If a user omits the id
column and instead only supplies the src
, dst
, and ~label
, they will end up duplicating
edges with auto-generated IDs.
When using the idColumn()
method for vertices that have multiple key columns it is important to pass the key columns
into the function in the same order in which they are defined in the schema.
Suppose we have the following name vertex label schema
schema.vertexLabel("name")
.partitionKey("internal_party_id")
.clusteringKey(
"prefx_nm",
"first_nm",
"mdl_nm",
"last_nm",
"sufx_nm",
"name_line_desc"
)
Be careful when passing the keys to the idColumn()
method, the order must match that defined in the schema. Here is an example of the correct way to pass in these keys.
scala> val hasNameEdges = nameVertices
.drop(col("~label"))
.withColumn("src", nameVertices.col("partyId"))

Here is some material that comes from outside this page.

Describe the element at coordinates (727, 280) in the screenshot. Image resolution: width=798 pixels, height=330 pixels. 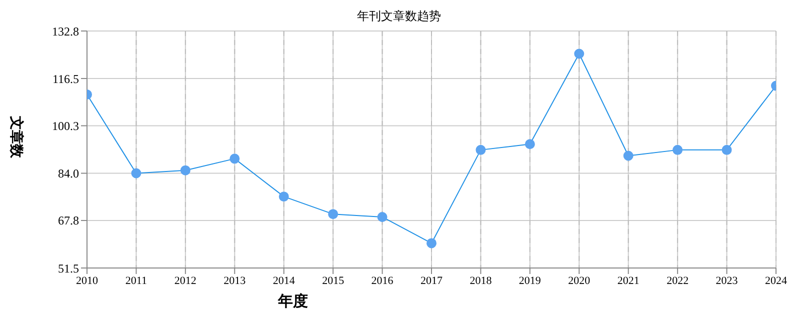
I see `x-tick-label: 2023` at that location.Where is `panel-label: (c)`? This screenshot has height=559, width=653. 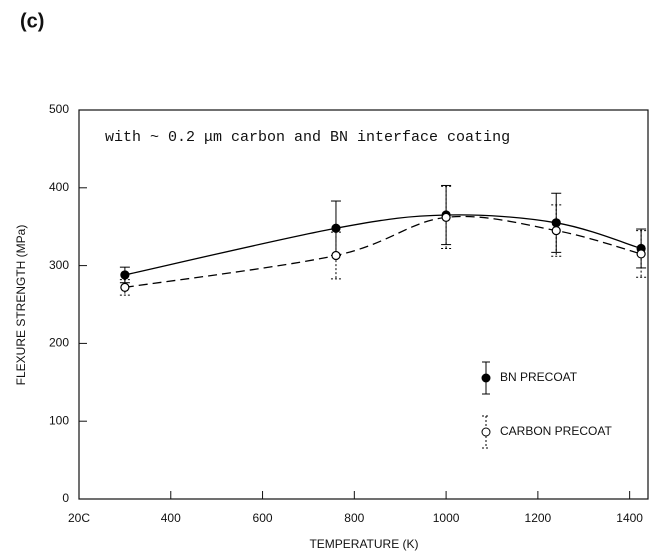 panel-label: (c) is located at coordinates (32, 21).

.withColumn("dst", g.idColumn(
lit("name"),
nameVertices.col("internal_party_id"),
nameVertices.col("prefx_nm"),
nameVertices.col("first_nm"),
nameVertices.col("mdl_nm"),
nameVertices.col("last_nm"),
nameVertices.col("sufx_nm"),
nameVertices.col("name_line_desc")
))
.withColumn("~label", lit("has_name"))
.drop(col("internal_party_id"))
.drop(col("partyId"))
.drop(col("first_nm"))
.drop(col("last_nm"))
.drop(col("mdl_nm"))
.drop(col("name_line_desc"))
.drop(col("prefx_nm"))
.drop(col("sufx_nm"))
scala> g.updateEdges(hasNameEdges)
The new API for updating single labels was introduced to address this issue and make the user experience more frictionless, see updateVertices and updateEdges for more details.

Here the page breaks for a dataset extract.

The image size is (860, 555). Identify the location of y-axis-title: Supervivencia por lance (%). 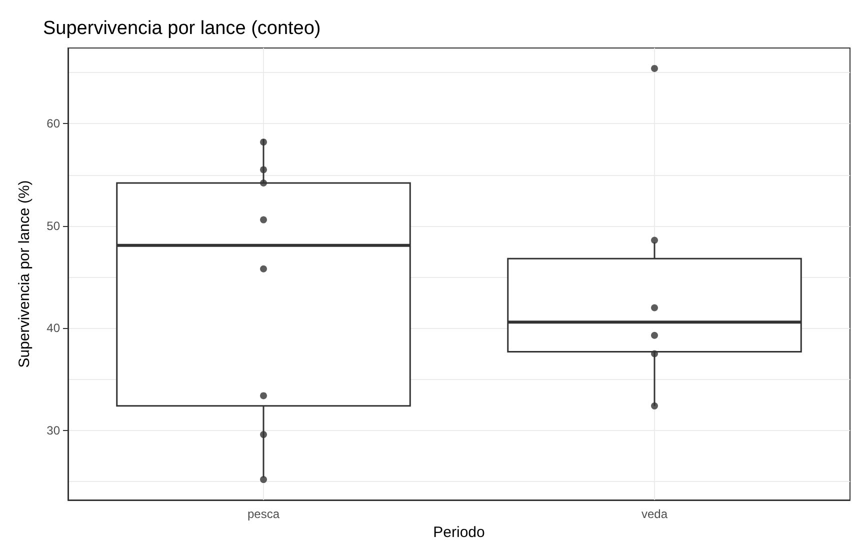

To increase write performance during DataStax Graph Frames (DGF) bulk loading, remember that our existing Spark Cassandra Connector tuning parameters still apply: Setting Spark Cassandra Connector Specific Properties
For example, spark.cassandra.output.concurrent.writes
has been found to be one of the most intuitive and effective parameters
to play with during load testing. Other parameters such as spark.cassandra.output.throughput_mb_per_sec
can be very helpful as well,
especially in cases where one expects a long insertion workload it may be wise to down-tune this appropriately to avoid
overwhelming the database cluster.
The spark.cassandra.connection.keepAliveMs
may also be useful in scenarios with long running insertion workloads where
connections may experience longer than expected periods of inactivity, a potential side-effect of periodic delays while
processing insertions/updates on the server.

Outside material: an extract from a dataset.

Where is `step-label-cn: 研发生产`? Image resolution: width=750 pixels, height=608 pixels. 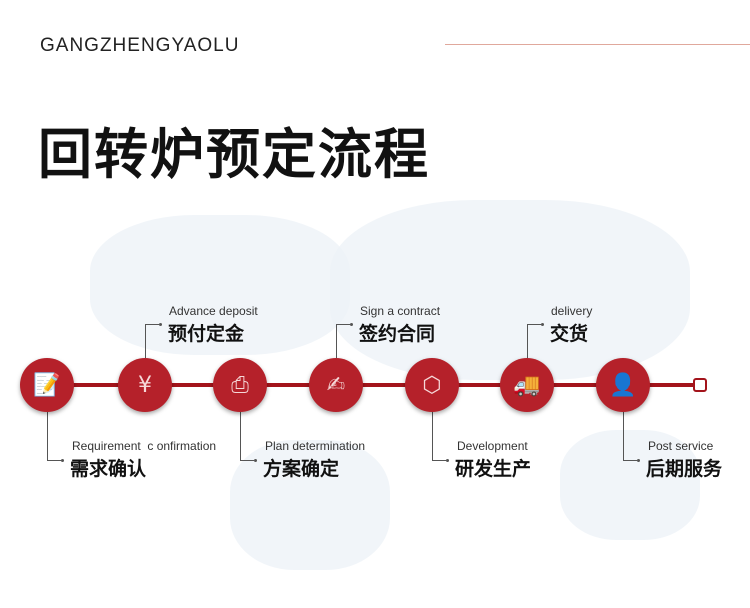 step-label-cn: 研发生产 is located at coordinates (494, 469).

Here are examples of using these parameters:
dse spark-submit \
--conf "spark.cassandra.output.concurrent.writes=100" \
--conf "spark.cassandra.connection.keepAliveMS=120000" \
--executor-memory=8g \
--class com.datastax.DataImport target/data-import-1.0-SNAPSHOT.jar \
newapi
Be careful when tuning with a small dataset, very likely parameters tuned for short insertion workload will not behave similarly for longer more intensive workloads. A longer sustained insertion workload will lead to more data and more severe effects from background tasks such as memtable flushing, compaction, query routing, etc. In short, I recommend an incremental approach when loading data. Try loading say 10-20% of the data, making note of parameters, cluster size, and overall node health during the process (e.g. look out for obvious things like timeout exceptions, etc).
Also, increasing the cluster size can serve as an effective strategy in reducing individual node stress and improving overall ingestion performance. Again there is not a one-size-fits-all solution here, but an incremental approach with reasonably chosen tuning parameters and environment setup is a good approach.